Politicians who called the tunes should have to physically face the price good men and women paid for their shenanigans. Kris swore if she ever found herself in their place, a risk all Longknifes ran, that she’d remember these faces when she was calling the shots.

Then Jack arrived, drifting along with a stretcher. He waved Kris toward him, and she shoved herself away from the bulkhead and floated in his direction.

“Kris,” Jack said, “Phil Taussig wants to thank you, personally.”

Kris looked down on a man whose face she couldn’t recognize. It wasn’t just the bush of hair and beard or the gaunt, sunken eyes. There was nothing here of the ready smile or the confident commander that she’d known. Kris wondered if that man could ever reinhabit this broken body.

“Thank you, Kris. I knew you’d come for us. I knew you wouldn’t desert us. Thank you,” Phil gushed, with tears running down his face. The water and glucose bags above his head had 3 written on them in grease pencil. She suspected that the poor man could cry only because they’d pumped six liters of liquid into him.

“I came as soon as I could,” Kris told him, taking his hand. “Now, you rest. We’ll be heading back to Alwa as soon as we can.”

“Alwa?”

“Yes. The planet we saved. It also has a human colony on it that we didn’t know about when we fought off the invaders. I found my great-grandma Rita Longknife.” She’d explain the full family dysfunction later.

“We saved the planet. They didn’t wipe it out.” Now Phil really was crying, though these were tears of joy. “Crew.” Phil managed to raise his voice. “We saved the planet.”

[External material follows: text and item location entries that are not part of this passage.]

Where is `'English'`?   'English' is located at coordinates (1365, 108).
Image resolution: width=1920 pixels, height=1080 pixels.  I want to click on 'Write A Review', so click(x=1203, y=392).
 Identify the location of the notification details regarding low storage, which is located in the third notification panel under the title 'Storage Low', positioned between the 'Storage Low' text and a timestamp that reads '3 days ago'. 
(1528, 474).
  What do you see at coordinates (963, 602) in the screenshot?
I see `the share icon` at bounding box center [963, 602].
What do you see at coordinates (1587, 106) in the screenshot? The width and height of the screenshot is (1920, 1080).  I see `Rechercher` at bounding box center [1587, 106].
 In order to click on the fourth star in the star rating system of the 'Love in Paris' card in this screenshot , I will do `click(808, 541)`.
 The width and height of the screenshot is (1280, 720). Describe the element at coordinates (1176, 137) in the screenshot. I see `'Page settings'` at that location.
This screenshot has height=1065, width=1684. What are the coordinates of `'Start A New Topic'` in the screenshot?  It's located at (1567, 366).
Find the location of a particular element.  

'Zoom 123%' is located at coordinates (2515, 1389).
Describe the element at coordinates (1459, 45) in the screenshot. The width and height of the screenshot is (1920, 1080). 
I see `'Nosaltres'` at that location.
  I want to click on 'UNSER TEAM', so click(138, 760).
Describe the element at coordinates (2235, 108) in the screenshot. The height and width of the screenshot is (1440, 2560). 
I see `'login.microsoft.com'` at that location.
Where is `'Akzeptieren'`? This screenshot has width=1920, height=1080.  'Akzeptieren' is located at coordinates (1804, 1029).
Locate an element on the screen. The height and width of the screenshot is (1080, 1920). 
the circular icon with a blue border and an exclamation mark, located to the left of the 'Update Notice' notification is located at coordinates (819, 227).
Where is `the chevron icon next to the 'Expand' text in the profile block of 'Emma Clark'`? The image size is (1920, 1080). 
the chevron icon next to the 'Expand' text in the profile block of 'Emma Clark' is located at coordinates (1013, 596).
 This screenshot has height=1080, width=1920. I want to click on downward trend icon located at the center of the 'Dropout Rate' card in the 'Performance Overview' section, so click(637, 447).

Around the landing bay, people strapped to stretchers muttered as much joy as their broken bodies could express.

“Then it was all worth it,” Phil whispered as he sank into a stupor.

“How bad?” Kris asked in a whisper to Jack.

“We won’t know for a while. We think it’s all heavy metal poisoning, but there may be other things as well. They’re creating an isolation sick ward just off the landing bay. As soon as we get them all moved in, we’ll douse down the bay and our suits to kill anything we can. You do realize you may be contaminated?”

“Why didn’t somebody hand me a moon suit?” Kris wasn’t the only person in the landing bay protected by nothing more than the cotton in their shipsuit.

“I guess the message didn’t get across. Sorry about that.”

“So we set up quarantine for us, too,” Kris grumbled.

“We’ll see how long it takes,” Jack said. Inside his faceplate, he didn’t look any happier about having Kris on one side of quarantine and him on the other.

Fortunately, the docs did blood cultures and took samples of the mud on the Marines’ boots and found nothing that looked dangerous to humans. The heavy-metal contamination seemed to be the only problem.

Twelve hours later, Kris was out of quarantine. Which was a good thing, since half an hour later, an alien ship jumped into the system.